*EXCERPTED DATA*
____
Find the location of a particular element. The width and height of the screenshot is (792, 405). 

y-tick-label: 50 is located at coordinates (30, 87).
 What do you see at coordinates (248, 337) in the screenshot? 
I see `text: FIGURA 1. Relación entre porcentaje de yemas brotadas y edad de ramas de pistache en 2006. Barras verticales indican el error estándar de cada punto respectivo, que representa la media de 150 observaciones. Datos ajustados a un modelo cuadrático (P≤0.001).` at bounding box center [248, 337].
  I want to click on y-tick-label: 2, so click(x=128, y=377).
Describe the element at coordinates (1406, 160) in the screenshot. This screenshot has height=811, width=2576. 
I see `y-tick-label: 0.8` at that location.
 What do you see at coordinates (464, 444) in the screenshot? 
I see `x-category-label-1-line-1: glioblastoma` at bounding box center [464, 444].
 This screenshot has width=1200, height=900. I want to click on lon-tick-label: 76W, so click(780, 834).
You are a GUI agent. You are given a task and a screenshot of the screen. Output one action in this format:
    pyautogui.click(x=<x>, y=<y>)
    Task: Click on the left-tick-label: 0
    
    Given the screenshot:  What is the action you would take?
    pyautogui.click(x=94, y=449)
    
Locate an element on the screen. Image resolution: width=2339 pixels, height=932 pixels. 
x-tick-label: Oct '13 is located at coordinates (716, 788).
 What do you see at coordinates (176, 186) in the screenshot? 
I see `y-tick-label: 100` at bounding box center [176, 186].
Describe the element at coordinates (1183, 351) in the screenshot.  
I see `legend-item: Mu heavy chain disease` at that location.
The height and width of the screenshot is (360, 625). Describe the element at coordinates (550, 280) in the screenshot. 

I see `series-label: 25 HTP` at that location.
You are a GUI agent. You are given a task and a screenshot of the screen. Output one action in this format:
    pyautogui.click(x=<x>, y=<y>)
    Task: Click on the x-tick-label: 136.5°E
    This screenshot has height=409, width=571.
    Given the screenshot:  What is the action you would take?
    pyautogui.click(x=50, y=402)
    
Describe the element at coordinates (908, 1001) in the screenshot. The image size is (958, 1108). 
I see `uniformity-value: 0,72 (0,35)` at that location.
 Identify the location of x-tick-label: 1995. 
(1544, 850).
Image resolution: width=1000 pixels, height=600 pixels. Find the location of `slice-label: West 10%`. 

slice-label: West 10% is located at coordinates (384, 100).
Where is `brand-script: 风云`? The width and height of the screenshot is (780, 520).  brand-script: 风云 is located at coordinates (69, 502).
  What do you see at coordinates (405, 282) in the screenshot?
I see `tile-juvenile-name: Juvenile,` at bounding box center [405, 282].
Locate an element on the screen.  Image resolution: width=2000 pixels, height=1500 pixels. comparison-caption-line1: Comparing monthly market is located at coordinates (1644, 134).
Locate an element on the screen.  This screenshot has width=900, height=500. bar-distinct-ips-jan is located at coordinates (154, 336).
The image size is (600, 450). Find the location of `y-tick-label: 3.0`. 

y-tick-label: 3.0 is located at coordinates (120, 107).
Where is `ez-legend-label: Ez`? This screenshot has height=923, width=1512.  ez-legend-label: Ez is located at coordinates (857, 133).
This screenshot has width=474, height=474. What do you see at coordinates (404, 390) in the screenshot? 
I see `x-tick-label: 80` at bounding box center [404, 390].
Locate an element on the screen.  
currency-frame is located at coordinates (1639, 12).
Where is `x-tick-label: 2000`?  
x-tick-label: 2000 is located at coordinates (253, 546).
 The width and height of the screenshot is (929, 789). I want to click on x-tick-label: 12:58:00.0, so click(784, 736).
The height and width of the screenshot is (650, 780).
____
*WHAT YOU SHOULD DO*
List every line of the items above that contains the word "size".

*REPLY*
Describe the element at coordinates (908, 1001) in the screenshot. The image size is (958, 1108). 
The image size is (600, 450). Find the location of `y-tick-label: 3.0`. 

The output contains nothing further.